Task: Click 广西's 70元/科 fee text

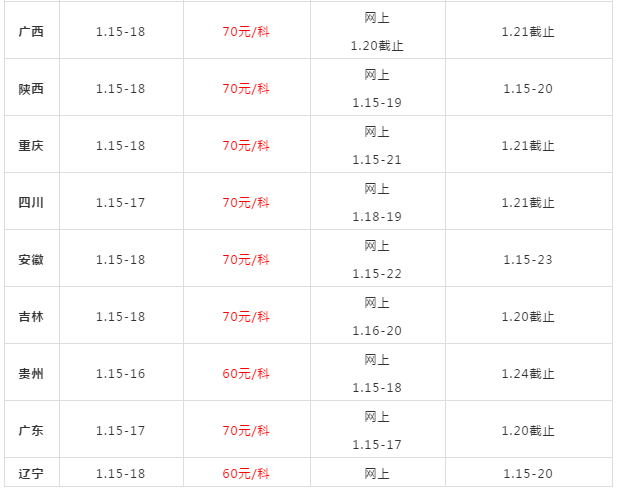Action: pos(246,31)
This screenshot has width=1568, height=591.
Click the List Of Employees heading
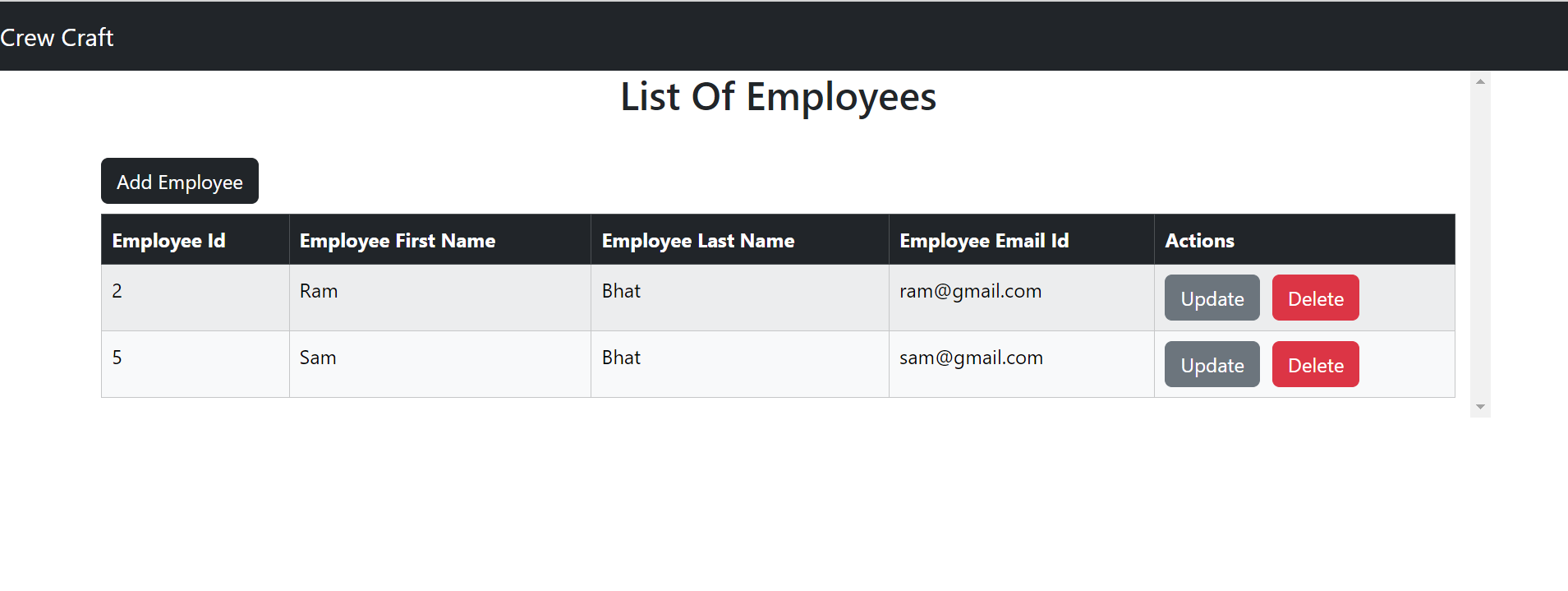click(x=778, y=97)
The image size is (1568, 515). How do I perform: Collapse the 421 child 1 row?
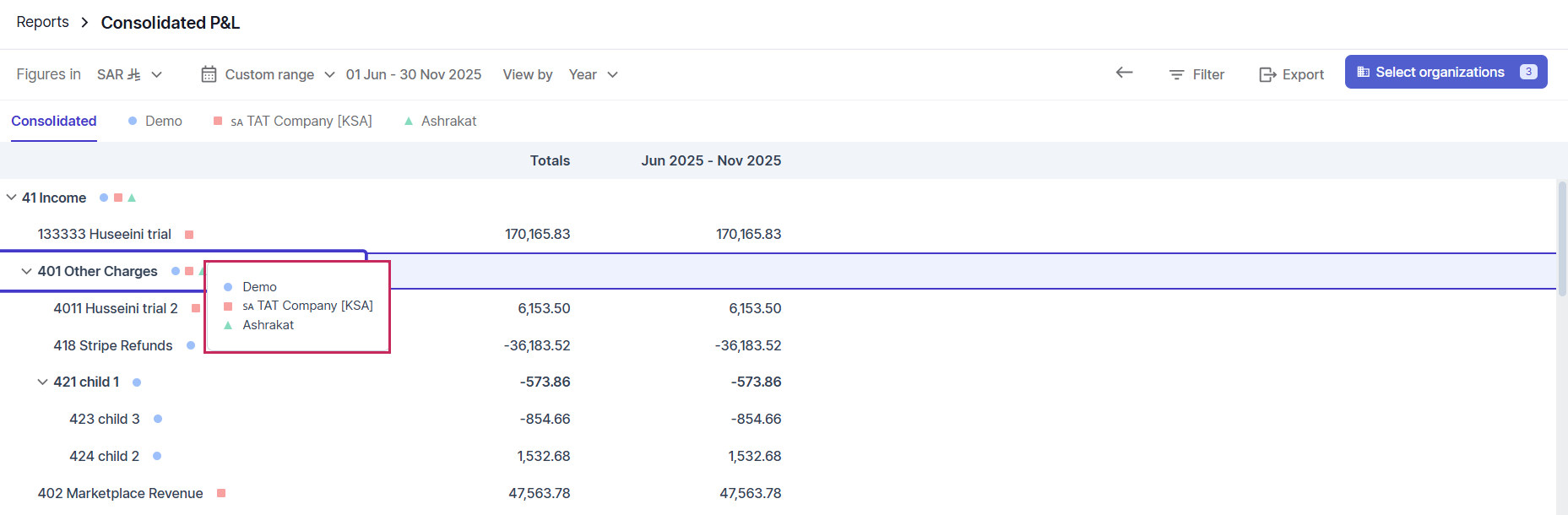42,382
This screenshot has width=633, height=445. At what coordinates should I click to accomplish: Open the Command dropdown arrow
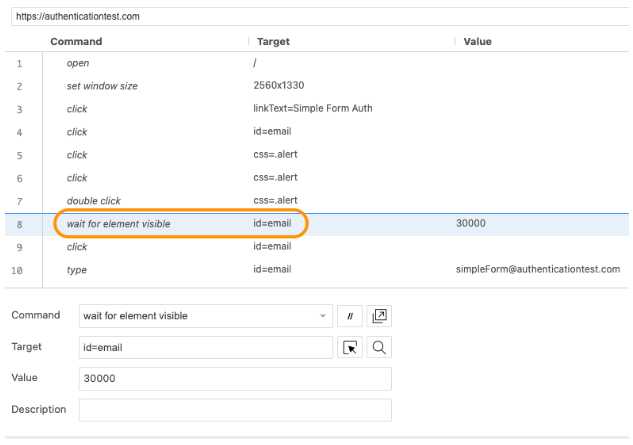pos(323,316)
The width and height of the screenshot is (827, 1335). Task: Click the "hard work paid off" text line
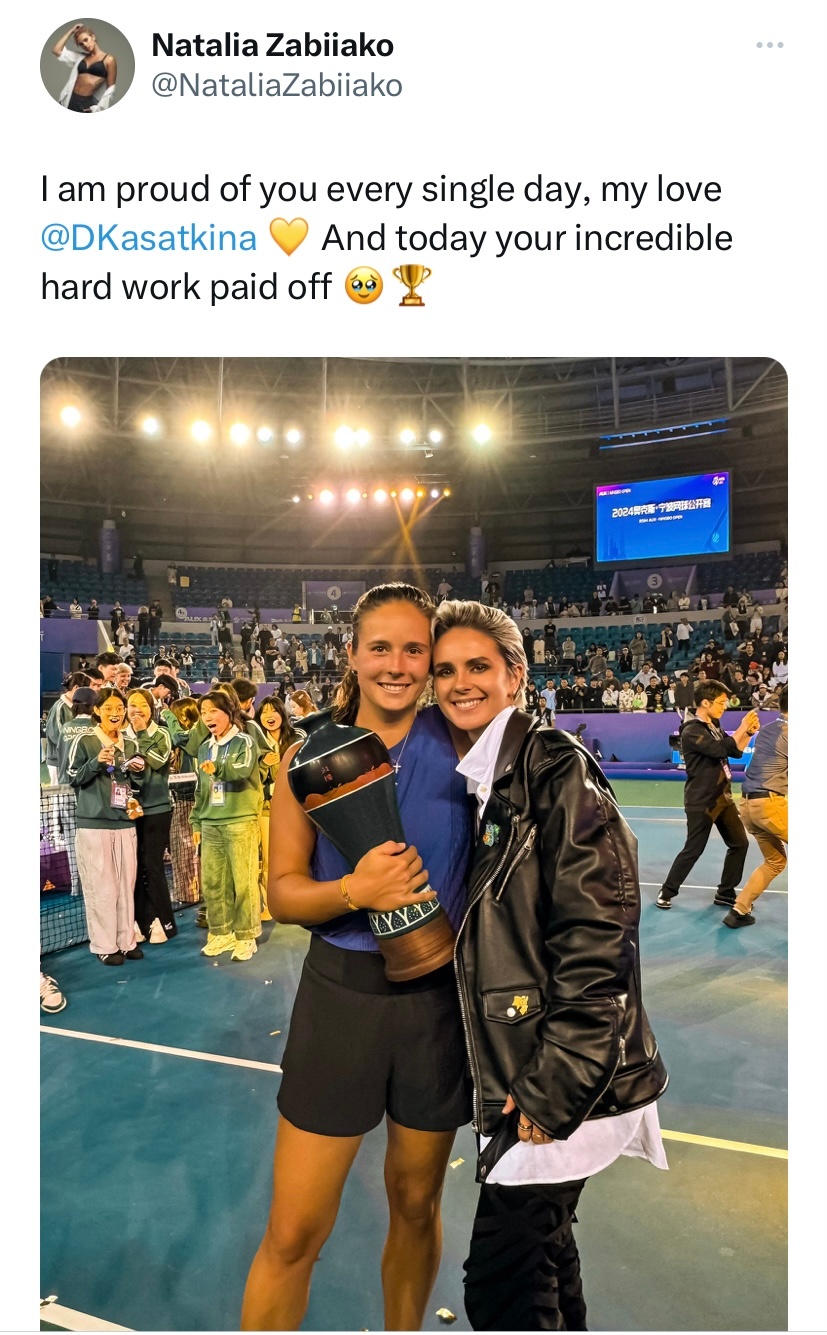[186, 287]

·····

Please write out, exactly, every line from the line with "This screenshot has width=633, height=445." through the final line of the data above, leaving out pictures.

* **REPLY TO THE TASK**
This screenshot has width=633, height=445. At what coordinates should I click to accomplish: Open the Command dropdown arrow
pos(323,316)
The width and height of the screenshot is (827, 1335). Task: Click the "hard work paid off" text line
[186, 287]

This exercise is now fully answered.